_Directive:_
Quote the records below word for word, beginning with the line that contains "coordinates (1037, 729)." and stopping after the line that contains "(1286, 12).".

_Provided material:_
--------------------------------
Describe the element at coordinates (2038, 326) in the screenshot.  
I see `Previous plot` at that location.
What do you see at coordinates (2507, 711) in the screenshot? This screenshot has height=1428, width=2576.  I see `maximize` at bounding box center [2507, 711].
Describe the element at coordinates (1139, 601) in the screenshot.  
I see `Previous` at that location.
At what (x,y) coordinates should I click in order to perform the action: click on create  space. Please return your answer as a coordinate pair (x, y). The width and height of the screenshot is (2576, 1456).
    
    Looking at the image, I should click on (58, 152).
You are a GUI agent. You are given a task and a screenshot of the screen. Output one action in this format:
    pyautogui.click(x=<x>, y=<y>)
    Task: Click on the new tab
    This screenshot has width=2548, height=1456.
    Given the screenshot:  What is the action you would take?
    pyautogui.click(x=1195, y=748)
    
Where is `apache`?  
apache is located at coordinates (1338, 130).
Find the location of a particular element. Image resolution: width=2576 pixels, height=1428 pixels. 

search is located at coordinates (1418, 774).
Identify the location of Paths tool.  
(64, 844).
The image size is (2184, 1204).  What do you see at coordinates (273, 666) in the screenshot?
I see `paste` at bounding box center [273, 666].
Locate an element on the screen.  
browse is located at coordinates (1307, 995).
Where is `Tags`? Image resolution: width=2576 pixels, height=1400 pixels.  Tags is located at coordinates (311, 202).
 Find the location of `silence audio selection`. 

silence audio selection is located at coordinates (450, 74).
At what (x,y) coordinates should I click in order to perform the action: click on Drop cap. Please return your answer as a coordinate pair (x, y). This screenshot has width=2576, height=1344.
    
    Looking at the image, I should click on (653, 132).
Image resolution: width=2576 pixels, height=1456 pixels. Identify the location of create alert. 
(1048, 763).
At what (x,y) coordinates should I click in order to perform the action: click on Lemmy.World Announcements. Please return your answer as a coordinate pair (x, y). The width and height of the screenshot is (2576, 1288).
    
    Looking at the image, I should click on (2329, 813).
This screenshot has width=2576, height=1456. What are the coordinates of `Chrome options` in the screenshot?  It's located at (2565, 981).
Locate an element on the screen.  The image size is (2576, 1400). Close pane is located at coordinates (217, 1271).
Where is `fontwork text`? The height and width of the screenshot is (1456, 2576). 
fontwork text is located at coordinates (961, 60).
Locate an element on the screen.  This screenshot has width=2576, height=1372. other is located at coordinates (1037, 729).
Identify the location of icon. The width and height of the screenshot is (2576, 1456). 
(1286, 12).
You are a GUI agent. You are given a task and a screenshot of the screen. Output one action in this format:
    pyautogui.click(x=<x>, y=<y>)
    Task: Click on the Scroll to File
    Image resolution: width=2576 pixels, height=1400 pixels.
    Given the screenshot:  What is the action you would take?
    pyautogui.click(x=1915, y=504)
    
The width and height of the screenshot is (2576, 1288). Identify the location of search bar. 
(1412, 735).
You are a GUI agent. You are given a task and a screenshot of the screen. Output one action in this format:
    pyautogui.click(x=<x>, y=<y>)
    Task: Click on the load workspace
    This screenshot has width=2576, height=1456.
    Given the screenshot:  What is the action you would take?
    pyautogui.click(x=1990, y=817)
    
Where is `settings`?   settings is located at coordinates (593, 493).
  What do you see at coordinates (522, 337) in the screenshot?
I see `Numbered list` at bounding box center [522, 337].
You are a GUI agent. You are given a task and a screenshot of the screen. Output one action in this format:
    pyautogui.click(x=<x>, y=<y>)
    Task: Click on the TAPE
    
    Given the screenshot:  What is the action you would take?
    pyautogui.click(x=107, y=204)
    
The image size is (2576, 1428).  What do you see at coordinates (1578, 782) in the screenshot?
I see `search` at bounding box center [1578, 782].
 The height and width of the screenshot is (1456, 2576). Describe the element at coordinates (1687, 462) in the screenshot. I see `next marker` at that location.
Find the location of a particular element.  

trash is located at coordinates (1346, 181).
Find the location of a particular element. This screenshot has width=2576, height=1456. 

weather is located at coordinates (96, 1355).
--------------------------------
_Exercise output:_
Locate an element on the screen.  This screenshot has width=2576, height=1372. other is located at coordinates (1037, 729).
Identify the location of icon. The width and height of the screenshot is (2576, 1456). 
(1286, 12).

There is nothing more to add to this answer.